The BBC, whose film it is, might be expected to defend the
interview. However, ever loyal to the British Establishment, the BBC has rolled
over and issued
an abject apology because Bashir apparently used forged bank statements to gain
access to Diana via her brother Lord Spencer:
‘This led to a full-scale independent investigation
by Lord Dyson, published in 2021, after which the BBC officially apologised for
the way in which the interview had been obtained and the unacceptable standards
of its journalism.’
We can expect no better of the BBC than this fawning apology for
what was one of the best examples of BBC journalism. For ‘unacceptable’
journalism one need only look at its coverage of Palestine or its uncritical
coverage of US imperialism in the Pacific.

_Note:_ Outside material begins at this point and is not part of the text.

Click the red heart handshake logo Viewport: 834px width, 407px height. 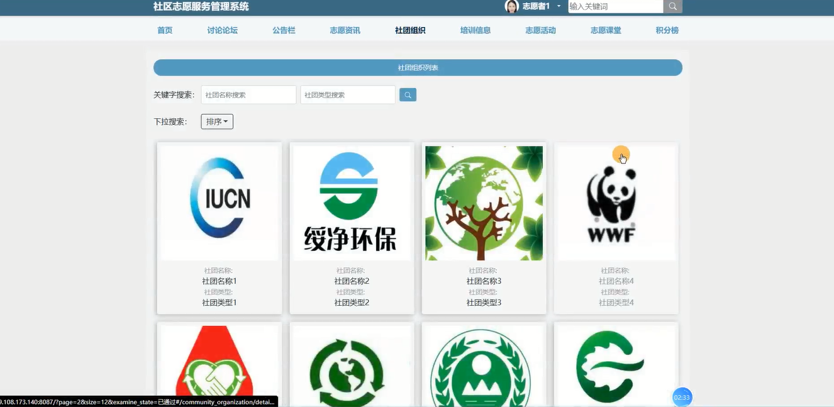tap(220, 365)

The interview by the Digital, Culture, Media and Sport
Committee of Tony Hall and John Birt, two former BBC Director Generals about
the Diana interview
Diana was not the first woman to enter the British Royal
Family and be repelled by its archaic traditions and protocols, to say nothing
of what she saw and experienced in this dysfunctional family. Nor was she the
first woman to reject the role that she was expected to play as the bearer of a
future king’s children.
That honour belongs to Princess Caroline of Brunswick who was Princess of Wales from 1795 to 1820
and Queen and wife of King George IV from 29 January 1820 until her death on 7
August 1821.
George IV
was already illegally married to Maria
Fitzherbert when he married Caroline. Theirs was not a happy marriage. In
1814, Caroline moved to Italy, where she was reputed to have taken a lover. In
1817 her only child Charlotte died in childbirth. Caroline heard the news second
hand as George had refused to write and tell her.
Caroline
refused George’s demand for a divorce and returned to Britain to assert her
position as queen. George attempted to divorce Caroline by introducing the Pains and Penalties Bill 1820 to
Parliament.
Caroline however
was very popular with the London ‘mob’ whilst George was not. They surrounded
the House of Lords every day; her coach was escorted by the cheering mob
whenever she had to appear there. The evidence against her was that during a
cruise she slept on deck in a tent with her servant Bergami and took her baths
with him in full view of the other servants. In Italy she was in the habit of
wearing dresses open to the waist!
Tim Davie, current BBC Director-General disowns Diana Interview
George lived a hugely extravagant life on the taxes collected
by Parliament, whereas Caroline appeared to live modestly. Satirists and
cartoonists published prints in support of Caroline and depicted George as
debauched and licentious. She received messages of support from all over the
country.
Caroline was a figurehead for the growing radical movement
that demanded political reform and opposed the unpopular George. By August,
Caroline had allied with radical campaigners such as William
Cobbett, and it was probably Cobbett who wrote these words of Caroline's:
If the highest
subject in the realm can be deprived of her rank and title—can be divorced,
dethroned and debased by an act of arbitrary power, in the form of a Bill
of Pains and Penalties—the constitutional liberty of the Kingdom will be
shaken to its very base; the rights of the nation will be only a scattered
wreck; and this once free people, like the meanest of slaves, must submit to
the lash of an insolent domination.
The day before the trial was due to start, an open letter
from Caroline to George, again probably written by Cobbett, was published
widely. In it, she decried the injustices against her, claimed she was the
victim of conspiracy and intrigue, accused George of heartlessness and cruelty,
and demanded a fair trial. The letter was seen as a challenge, not only to
George but to the government and the forces resisting reform.
After 52
days the Lords decided to drop it. George IV’s Coronation was to on 29 April
1821. Caroline asked the Prime Minister what dress to wear for the ceremony and
was told that she would not be taking part.
In
January 1820, George became King and Caroline was nominally queen. However when
Caroline arrived at the door of Westminster Abbey demanding to be admitted she
was refused entrance. She shouted “The Queen…Open” and the pages opened the
door. “I am the Queen of England,”
she shouted and an official roared at the pages “Do your duty…shut the door” and the door was slammed in her face.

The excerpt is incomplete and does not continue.